SECTION 5.10 AFFILIATES. Borrower and its Subsidiaries will not at any time enter into or consummate any transactions with affiliates or shareholders on terms less favorable to Borrower or such Subsidiary than could be obtained on an arm’s-length basis.
SECTION 5.11 SALE. Borrower and its Subsidiaries will not sell or otherwise dispose of, or part with control of, any debt or shares of stock of any Subsidiary, except to Borrower or a wholly-owned Subsidiary.
SECTION 5.12 DIVIDENDS, DISTRIBUTIONS. Except as permitted above, Borrower agrees not to declare or pay any dividend or distribution either in cash, stock or any other property on Borrower’s stock now or hereafter outstanding; nor to redeem, retire, repurchase or otherwise acquire any shares of any class of Borrower’s stock now or hereafter outstanding without the prior approval of Bank, which Bank may withhold in its sole discretion.
SECTION 5.13. AMENDMENTS.
(a) Borrower shall not, without the prior written consent of Bank, amend or otherwise modify the payment terms or other terms of any operating or capital lease, including, without limitation, the Master Lease Agreement and the Cross Collateral and Cross Default Agreement from Borrower in favor of General Electric Credit Corporation (“GECC”); (collectively, the “Leases”), without the prior written consent of Bank.

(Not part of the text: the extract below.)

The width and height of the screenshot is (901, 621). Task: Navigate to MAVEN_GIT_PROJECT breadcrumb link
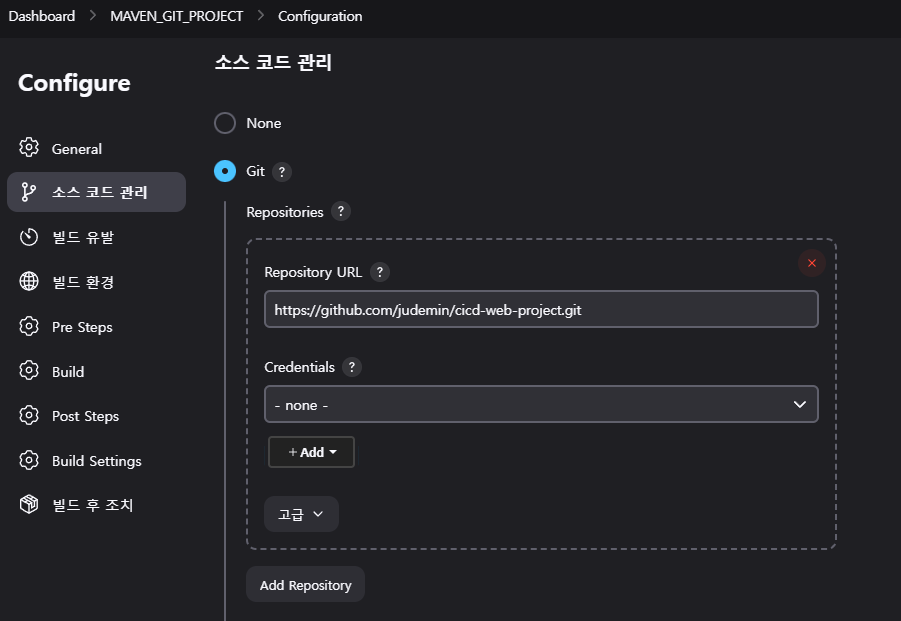tap(176, 16)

For purposes of this Section 5.13, adding or replacing equipment on an existing Lease shall be considered an amendment or modification prohibited by this Section 5.13. Borrower shall not exercise any renewal or purchase option under any Lease without Bank’s written consent, which shall not be unreasonably withheld. Borrower agrees that it will not perform any repairs or make any improvements on any leased equipment that are not required by the applicable Lease without Bank’s written consent. To the extent Borrower has not previously done so, Borrower shall send a proper notice to each lessor
of each Lease indicating a change of address for notices to be delivered to Borrower under such Lease such that Bank receives a copy of such notices at Xxxxx Fargo Bank, National Association, Portland RCBO, 0000 XX Xxxxx Xxxxxx, X.X. Xxx 0000, XXX X0000-000, Xxxxxxxx, XX 00000-0000, Attn: Xxxxx X. Xxxxxxx (although if the Lessor rejects the request or fails to comply, Borrower shall not be in default solely by virtue thereof).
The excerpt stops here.